Exercise: Please copy out every line of the data below, requests included, and shift each answer's coordinates by adding -123 to both the x and y values.

(Lines of data)

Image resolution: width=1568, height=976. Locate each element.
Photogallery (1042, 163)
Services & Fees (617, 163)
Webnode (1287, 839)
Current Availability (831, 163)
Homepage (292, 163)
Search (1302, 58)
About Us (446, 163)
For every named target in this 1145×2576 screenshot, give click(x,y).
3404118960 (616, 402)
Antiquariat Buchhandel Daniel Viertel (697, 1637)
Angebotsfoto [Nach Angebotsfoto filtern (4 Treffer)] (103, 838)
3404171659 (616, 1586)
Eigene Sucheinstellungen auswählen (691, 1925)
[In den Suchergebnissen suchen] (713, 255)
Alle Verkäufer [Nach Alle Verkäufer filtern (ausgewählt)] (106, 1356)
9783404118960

Solution to this exercise:
Image resolution: width=1568, height=976. Locate each element.
Photogallery (919, 40)
Services & Fees (494, 40)
Webnode (1164, 716)
Current Availability (708, 40)
Homepage (169, 40)
Search (1179, -65)
About Us (323, 40)
For every named target in this 1145×2576 screenshot, give click(x,y).
3404118960 (493, 279)
Antiquariat Buchhandel Daniel Viertel (574, 1514)
Angebotsfoto [Nach Angebotsfoto filtern (4 Treffer)] (-20, 715)
3404171659 (493, 1463)
Eigene Sucheinstellungen auswählen (568, 1802)
[In den Suchergebnissen suchen] (590, 132)
Alle Verkäufer [Nach Alle Verkäufer filtern (ausgewählt)] (-17, 1233)
9783404118960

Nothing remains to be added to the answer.